◆ **Directions**:
**a.** From the forum thread on the zeros of x² − 9, extract a passage word for word. Begin at the words "find the zeroes" and stop after "equate it to zero .".
**b.** Decide whether each statement below agrees with the forum thread on the zeros of x² − 9. Answer yes or no for each, and quote the deciding words of the thread.
(i) The first answer states that a quadratic polynomial can have at most two zeros.
(ii) The first answer rewrites the polynomial as x² + 0•x − 9.
(iii) The first answer finds the product of the zeros to be 9.
**c.** Answer these questions using the forum thread on the zeros of x² − 9.
(i) According to the note in the first answer, what should a polynomial be equated to in order to find its zeros?
(ii) What value of c does the second answer give?
(iii) What expression does the first answer give for the sum of the zeros of ax² + bx + c?

Question

find the zeroes of the following quadratic polynomials and verify the relationship between the zeroes and the coefficients. x^2-9​

Answer 1

Answer:

x = ± 3

Note:

★ The possible values of the variable for which the polynomial becomes zero are called its zeros .

★ In order to find the zeros of the given polynomial , equate it to zero .

★ A quadratic polynomial can have atmost two zeros.

★ The general form of a quadratic polynomial is given by : ax² + bx + c .

★ If A and B are the zeros of the quadratic polynomial ax² + bx + c , then ;

• Sum of zeros , (A + B) = -b/a

• Product of zeros , (A•B) = c/a

Solution:

Here,

The given quadratic polynomial is ;

x² - 9

The given quadratic polynomial can be rewritten as ; x² + 0•x - 9

Clearly,

a = 1

b = 0

c = -9

Now,

Let's find the zeros of the given quadratic polynomial by equating it to zero .

Thus,

=> x² - 9 = 0

=> x² = 9

=> x = √9

=> x = ± 3

Now,

Sum of zeros = - 3 + 3 = 0

Also,

-b/a = -0/1 = 0

Clearly,

Sum of zeros = -b/a

Now,

Product of zeros = -3×3 = -9

Also,

c/a = -9/1 = -9

Clearly,

Product of zeros = c/a

Hence verified

Answer 2

ANSWER:

$P(x) = x^{2} - 9$

Therefore

a = 1

b = 0

c = -9

=> P(x) = 0

=> x² = 9

=> x = √9

=> x = ± 3

(Sum of zeros ) = $\alpha + \beta$ = $\frac{-b}{a}$

 $\alpha + \beta$ = - 3 + 3 = 0

$\frac{-b}{a} = \frac{-0}{1}$ = 0

(Product of zeros) = $\alpha \beta$ = $\frac{c}{a}$

$\alpha \beta$ = -3×3 = -9

$\frac{c}{a} = \frac{-9}{1}$= -9

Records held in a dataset
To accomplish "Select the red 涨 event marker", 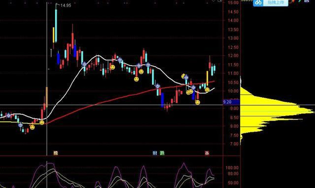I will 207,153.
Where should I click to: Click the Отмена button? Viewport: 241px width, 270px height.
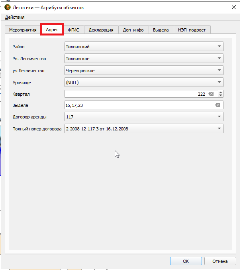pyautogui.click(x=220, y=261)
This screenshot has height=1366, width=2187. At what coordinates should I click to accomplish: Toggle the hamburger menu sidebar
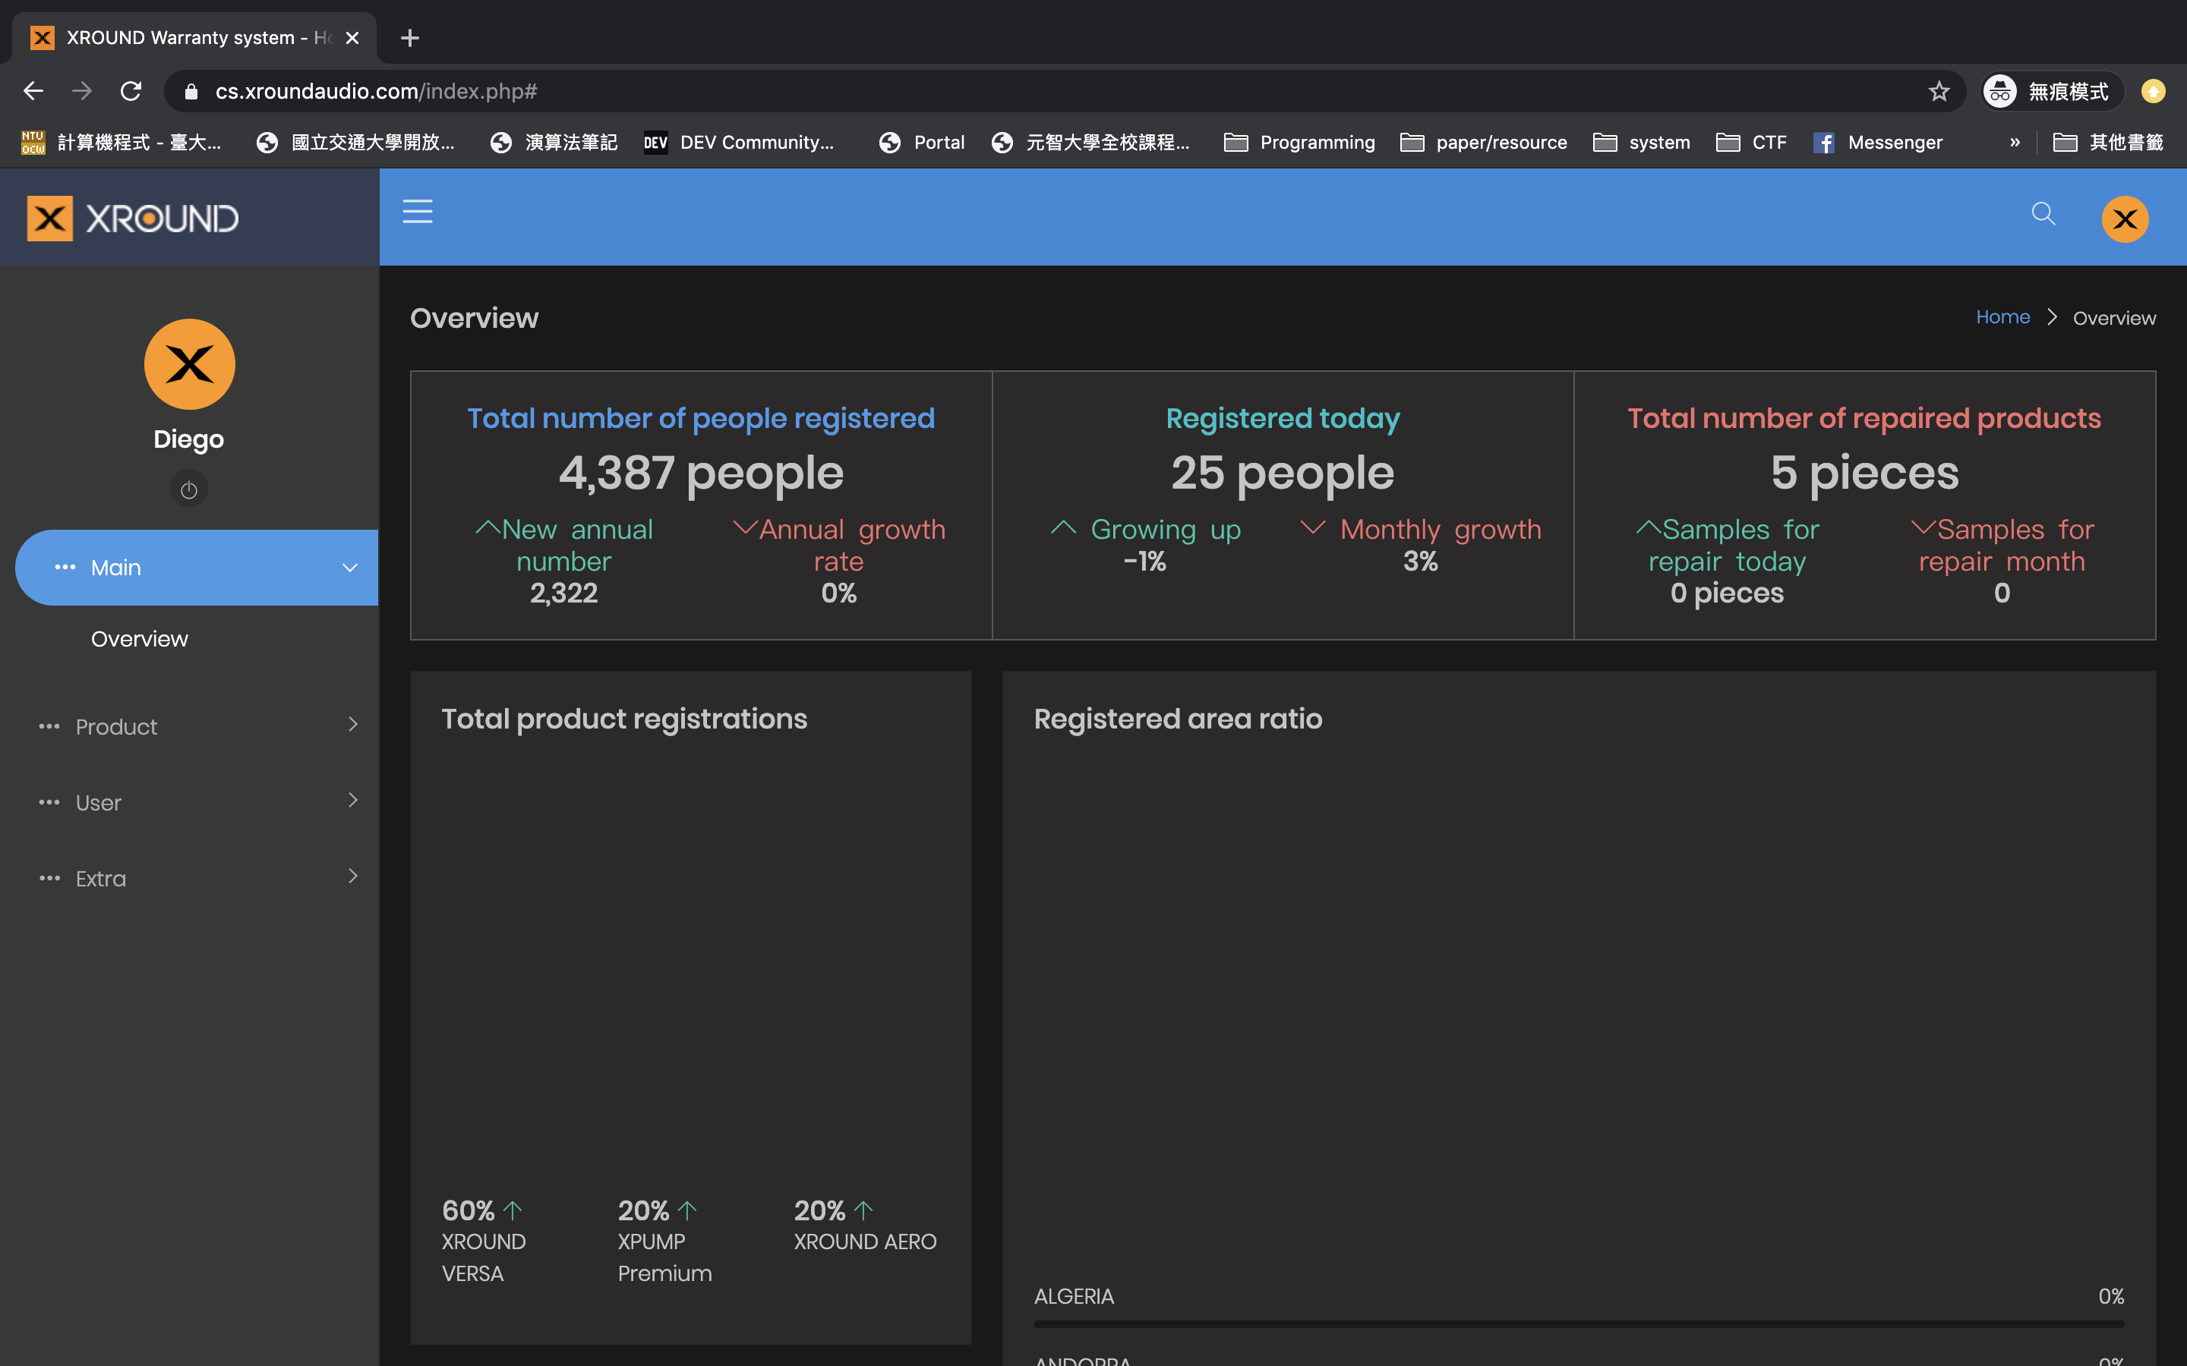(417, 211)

◆ **Exercise results**:
**a.**
find the zeroes of the following quadratic polynomials and verify the relationship between the zeroes and the coefficients. x^2-9​

Answer 1

Answer:

x = ± 3

Note:

★ The possible values of the variable for which the polynomial becomes zero are called its zeros .

★ In order to find the zeros of the given polynomial , equate it to zero .

**b.**
(i) Yes: "A quadratic polynomial can have atmost two zeros."
(ii) Yes: "The given quadratic polynomial can be rewritten as ; x² + 0•x - 9"
(iii) No: "Product of zeros = -3×3 = -9"

**c.**
(i) Zero.
(ii) −9.
(iii) -b/a.